Four showbiz old-timers—Jonathan Winters, Alan King, Uncle Tom's Cabin and Ludwig van Beethoven—give us a not-half-bad week on TV, considering it's rerun season.

PBS (Wed., June 10, 9 p.m. ET)

A

Mozart had his day with Amadeus. Now it's Beethoven's turn to get his due. And get his due he does with this super bio narrated by Peter Ustinov at his classiest and written by Israela Margalit, one of the many musicians who add just the right amount of wonderful music to these two hours. The bio is properly respectful of Beethoven's genius and answers all the necessary curiosities about his life—his childhood, his meetings with Goethe, Haydn and Salieri and his 14-year decline into deafness. But it also gives us a breathing Beethoven, telling us about his typical days, his sloppy homes and lousy personal hygiene, his trouble with women, his progressive politics, his ego. "He mourned the deaths of just two people," Ustinov says, "his mother and, oh, himself."

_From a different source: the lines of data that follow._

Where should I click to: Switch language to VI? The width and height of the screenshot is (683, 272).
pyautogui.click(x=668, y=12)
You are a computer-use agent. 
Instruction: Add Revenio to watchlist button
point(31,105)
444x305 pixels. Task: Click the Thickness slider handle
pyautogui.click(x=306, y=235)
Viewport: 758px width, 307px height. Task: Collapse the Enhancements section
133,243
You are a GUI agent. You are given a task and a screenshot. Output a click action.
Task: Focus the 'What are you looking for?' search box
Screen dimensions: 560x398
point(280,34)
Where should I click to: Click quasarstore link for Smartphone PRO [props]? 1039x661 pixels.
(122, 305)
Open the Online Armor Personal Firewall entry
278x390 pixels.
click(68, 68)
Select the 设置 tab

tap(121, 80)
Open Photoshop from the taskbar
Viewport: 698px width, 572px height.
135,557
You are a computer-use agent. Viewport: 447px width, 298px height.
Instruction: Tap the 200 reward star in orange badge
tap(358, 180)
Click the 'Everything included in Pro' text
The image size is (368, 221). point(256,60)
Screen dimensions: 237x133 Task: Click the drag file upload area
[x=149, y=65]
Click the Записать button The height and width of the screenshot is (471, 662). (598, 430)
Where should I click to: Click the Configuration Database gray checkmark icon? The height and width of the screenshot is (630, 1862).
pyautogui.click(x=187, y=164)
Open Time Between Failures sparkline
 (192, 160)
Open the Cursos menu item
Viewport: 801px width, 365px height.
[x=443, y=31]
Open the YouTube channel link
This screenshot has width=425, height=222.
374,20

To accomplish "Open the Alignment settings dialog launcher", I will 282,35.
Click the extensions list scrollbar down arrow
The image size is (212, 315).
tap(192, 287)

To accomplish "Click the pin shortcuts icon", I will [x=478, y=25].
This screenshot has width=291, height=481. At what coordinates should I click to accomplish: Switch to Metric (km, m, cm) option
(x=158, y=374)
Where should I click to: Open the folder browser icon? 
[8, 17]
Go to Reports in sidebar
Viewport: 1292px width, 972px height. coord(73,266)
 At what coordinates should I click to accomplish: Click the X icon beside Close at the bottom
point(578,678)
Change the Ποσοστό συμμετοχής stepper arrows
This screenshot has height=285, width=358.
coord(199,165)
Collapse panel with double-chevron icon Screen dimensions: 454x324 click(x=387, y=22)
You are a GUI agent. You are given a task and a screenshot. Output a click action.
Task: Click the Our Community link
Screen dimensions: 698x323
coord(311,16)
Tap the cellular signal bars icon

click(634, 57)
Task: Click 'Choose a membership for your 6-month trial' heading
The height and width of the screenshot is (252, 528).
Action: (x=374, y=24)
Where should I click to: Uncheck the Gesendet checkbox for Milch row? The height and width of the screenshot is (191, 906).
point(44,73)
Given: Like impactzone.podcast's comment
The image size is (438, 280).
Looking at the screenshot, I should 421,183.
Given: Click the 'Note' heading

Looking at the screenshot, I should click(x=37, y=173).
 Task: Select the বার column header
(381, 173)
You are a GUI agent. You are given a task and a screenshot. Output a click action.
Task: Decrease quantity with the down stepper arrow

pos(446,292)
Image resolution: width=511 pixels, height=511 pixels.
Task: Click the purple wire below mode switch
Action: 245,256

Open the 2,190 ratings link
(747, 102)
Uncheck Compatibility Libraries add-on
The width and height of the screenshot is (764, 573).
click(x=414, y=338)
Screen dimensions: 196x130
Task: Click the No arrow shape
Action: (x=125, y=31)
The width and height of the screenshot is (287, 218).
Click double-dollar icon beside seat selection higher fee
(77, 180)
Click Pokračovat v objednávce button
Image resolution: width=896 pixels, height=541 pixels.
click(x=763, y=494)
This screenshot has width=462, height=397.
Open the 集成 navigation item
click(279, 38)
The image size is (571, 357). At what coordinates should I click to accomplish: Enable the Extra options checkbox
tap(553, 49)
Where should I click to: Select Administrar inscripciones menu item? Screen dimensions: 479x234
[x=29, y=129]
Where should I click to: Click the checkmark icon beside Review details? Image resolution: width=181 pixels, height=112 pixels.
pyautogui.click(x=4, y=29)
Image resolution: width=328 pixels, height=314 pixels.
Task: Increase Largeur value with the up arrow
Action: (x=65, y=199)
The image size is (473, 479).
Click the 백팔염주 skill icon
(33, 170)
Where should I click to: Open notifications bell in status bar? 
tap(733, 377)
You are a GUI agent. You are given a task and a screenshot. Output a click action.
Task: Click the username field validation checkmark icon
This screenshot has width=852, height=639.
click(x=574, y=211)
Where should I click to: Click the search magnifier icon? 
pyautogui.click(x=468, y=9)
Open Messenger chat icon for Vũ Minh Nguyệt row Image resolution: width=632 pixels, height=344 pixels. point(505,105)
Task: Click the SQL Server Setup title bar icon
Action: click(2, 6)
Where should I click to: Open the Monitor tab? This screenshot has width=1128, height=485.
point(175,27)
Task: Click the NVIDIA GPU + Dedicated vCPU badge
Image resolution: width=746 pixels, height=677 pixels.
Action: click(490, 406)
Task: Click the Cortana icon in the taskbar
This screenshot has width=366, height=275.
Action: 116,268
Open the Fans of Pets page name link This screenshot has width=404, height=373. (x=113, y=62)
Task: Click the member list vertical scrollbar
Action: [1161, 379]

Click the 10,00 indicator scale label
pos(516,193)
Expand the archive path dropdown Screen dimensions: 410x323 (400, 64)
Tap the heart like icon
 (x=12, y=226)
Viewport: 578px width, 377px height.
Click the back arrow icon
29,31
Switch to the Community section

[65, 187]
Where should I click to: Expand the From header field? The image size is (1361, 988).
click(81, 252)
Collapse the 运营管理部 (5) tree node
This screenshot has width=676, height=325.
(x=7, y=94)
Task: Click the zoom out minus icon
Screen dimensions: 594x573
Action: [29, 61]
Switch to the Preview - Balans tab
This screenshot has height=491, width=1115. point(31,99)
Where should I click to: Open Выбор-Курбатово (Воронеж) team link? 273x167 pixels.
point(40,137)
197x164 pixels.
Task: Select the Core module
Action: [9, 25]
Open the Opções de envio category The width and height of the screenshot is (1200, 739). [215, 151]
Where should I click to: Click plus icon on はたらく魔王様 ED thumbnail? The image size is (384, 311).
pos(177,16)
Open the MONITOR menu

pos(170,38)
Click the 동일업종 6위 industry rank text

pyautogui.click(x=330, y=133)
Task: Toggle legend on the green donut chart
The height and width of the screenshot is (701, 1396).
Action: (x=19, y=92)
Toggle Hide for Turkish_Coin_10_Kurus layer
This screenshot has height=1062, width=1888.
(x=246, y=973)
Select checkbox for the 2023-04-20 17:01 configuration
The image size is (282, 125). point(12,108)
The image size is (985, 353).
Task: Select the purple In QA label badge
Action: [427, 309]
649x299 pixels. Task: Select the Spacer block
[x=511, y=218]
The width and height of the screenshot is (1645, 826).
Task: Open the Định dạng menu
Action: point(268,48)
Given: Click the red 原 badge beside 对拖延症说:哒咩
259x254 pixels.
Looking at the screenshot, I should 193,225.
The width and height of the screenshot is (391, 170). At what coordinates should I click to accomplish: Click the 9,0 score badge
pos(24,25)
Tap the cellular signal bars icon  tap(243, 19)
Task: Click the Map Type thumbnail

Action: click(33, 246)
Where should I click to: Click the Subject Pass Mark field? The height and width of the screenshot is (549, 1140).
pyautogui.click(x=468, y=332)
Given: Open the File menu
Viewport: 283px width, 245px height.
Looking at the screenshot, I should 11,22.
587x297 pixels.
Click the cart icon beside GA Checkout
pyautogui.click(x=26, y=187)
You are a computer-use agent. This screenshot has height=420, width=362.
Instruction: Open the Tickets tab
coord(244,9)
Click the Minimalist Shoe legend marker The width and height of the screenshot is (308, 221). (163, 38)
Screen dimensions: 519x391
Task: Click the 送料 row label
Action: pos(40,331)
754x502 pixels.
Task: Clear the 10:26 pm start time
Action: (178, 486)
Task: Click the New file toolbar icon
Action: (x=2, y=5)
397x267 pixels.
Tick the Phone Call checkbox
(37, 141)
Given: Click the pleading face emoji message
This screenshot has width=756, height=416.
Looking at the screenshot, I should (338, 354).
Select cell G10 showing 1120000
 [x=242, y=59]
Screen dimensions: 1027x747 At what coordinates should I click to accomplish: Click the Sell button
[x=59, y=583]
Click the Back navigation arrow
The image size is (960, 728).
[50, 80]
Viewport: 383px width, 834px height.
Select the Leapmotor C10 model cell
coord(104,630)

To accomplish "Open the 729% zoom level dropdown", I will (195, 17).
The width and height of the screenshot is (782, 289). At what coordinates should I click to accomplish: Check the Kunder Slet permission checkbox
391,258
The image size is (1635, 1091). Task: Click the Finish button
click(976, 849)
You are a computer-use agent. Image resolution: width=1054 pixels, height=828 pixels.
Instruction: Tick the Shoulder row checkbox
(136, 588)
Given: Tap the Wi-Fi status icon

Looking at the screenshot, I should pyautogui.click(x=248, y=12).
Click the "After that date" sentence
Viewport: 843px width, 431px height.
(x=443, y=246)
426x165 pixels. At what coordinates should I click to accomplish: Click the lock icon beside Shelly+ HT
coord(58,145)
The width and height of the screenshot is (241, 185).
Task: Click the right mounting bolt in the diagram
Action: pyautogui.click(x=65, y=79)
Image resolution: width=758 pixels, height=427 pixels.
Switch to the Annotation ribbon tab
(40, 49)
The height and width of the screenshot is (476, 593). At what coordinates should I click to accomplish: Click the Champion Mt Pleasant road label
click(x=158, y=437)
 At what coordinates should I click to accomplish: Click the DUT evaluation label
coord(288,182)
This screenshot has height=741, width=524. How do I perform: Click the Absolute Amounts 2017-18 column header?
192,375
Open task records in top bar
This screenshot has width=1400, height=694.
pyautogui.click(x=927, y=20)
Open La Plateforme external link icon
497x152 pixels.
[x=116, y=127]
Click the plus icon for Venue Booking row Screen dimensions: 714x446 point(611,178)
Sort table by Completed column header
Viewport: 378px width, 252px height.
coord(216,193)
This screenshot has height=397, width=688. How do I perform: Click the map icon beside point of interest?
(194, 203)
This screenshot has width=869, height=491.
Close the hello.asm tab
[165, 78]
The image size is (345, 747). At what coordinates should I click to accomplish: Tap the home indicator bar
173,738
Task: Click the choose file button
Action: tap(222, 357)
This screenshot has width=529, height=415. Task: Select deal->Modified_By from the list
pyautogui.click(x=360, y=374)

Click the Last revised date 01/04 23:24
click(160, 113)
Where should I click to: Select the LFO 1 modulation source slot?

Showtime (Fri., June 12, 9 p.m. ET)

B-

Jonathan Winters, that giant imp, does the impossible: He silences Robin Williams. Robin, that manic imp, appears on Winters' show but doesn't try to steal it. He just stands there, in awe of his idol. I wish I were so awe-inspired. Don't get me wrong: Winters is still a master of delight, an all-time favorite. But here he does something that may be braver than it is wise. He improvises an entire show. He and guest stars Williams, Martin Mull, Milton Berle, Mort Sahl, Susan Anton and Phyllis Diller have no script, no rehearsal, no second takes. They're real but raw. Without prepared material, Winters relies on some old—very old—standards like imitations of Cagney and Bogart. And many—most—of the skits end up looking pointless. But Winters still has his moments, and it is great to see him have them on TV again.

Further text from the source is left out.